Issuing its orders, the High Court permitted the NAB to carry out arrest of Zardari and Talpur.
Zardari and Talpur now have the option of appealing the order in the Supreme Court.
The former president was brought to a special NAB prison where he was examined by a team of doctors.
Under Pakistani law, the anti-graft agency can keep a suspect in its custody for up to 90 days.
The NAB did not take Talpur into custody.
Zardari is embroiled in eight different cases of using fake bank accounts to transfer millions of dollars out of Pakistan.
These accounts were allegedly opened between 2013 and 2015.
Zardari served as president from 2008 until 2013 and has long been the subject of corruption allegations, and he is widely known in Pakistan as “Mr Ten Per Cent”.
Small scuffles erupted between police and supporters of Zardari’s Pakistan People’s Party (PPP) outside his family’s residence in Islamabad as he was taken into custody.
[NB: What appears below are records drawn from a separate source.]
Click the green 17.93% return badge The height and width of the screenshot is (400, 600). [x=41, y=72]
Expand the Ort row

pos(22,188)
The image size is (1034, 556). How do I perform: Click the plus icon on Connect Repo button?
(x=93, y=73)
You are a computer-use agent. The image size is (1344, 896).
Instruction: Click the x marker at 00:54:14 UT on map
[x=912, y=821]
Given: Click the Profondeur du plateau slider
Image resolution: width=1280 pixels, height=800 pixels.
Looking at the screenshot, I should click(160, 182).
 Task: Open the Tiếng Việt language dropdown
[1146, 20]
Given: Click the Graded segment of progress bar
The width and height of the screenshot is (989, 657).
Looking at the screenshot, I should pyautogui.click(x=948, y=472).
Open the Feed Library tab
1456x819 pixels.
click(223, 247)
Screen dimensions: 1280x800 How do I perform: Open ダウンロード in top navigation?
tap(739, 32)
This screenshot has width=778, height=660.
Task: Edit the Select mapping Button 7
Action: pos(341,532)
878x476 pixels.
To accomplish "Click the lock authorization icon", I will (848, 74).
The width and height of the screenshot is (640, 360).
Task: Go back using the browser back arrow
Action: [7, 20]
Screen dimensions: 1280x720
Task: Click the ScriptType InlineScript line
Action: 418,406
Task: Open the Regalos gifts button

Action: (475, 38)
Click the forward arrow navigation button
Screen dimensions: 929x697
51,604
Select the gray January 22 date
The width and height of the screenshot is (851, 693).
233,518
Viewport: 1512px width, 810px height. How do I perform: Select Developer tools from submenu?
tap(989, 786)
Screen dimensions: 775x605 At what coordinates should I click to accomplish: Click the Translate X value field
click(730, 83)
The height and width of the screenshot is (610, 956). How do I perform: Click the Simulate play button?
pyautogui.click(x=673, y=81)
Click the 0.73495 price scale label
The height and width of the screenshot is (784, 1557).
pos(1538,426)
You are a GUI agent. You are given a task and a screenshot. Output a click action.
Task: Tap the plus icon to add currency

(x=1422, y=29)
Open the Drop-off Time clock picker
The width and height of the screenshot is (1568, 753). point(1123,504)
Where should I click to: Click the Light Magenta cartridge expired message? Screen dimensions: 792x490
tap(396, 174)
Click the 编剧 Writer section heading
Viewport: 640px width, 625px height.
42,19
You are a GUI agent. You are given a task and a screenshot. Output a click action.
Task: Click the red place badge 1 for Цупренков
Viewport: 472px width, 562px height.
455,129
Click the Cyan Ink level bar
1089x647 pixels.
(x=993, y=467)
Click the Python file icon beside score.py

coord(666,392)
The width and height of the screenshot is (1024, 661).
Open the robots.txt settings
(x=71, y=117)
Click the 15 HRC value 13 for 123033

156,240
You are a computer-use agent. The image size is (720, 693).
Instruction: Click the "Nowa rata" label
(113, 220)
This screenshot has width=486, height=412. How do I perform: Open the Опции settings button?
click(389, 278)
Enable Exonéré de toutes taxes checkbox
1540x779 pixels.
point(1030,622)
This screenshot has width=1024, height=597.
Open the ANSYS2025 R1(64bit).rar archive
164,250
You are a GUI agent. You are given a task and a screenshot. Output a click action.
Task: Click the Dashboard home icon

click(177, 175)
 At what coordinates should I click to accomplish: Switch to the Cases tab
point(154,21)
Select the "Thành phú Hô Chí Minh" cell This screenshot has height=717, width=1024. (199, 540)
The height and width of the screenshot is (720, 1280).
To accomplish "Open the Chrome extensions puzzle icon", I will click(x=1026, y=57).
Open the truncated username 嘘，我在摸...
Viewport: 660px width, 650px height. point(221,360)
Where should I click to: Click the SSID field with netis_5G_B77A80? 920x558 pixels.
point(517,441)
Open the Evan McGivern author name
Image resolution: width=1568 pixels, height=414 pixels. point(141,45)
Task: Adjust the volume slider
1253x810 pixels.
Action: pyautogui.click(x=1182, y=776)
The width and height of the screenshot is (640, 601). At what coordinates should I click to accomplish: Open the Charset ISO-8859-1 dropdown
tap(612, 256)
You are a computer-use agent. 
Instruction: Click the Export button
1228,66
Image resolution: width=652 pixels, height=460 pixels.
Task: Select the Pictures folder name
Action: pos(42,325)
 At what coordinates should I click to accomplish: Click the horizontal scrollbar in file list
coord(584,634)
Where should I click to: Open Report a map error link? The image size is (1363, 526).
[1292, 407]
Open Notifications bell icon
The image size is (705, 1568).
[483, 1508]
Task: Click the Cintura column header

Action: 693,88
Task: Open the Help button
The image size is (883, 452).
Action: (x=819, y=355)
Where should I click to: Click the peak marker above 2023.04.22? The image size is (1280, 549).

A senior PPP official confirmed the arrest.
The charges in the latest case centre around allegations Zardari laundered vast sums of money through suspect bank accounts and companies.
Last year, Pakistani authorities discovered several accounts in the name of poor people that had been flooded with cash, then suddenly emptied.
Pakistan’s Supreme Court established a commission in September to investigate the scourge, finding that at least $400mn had passed through “thousands of false accounts”.
Zardari has repeatedly dismissed allegations that he had a hand in the scheme.
“We will challenge the decision in the Supreme Court,” said Khursheed Shah, a senior leader of the PPP.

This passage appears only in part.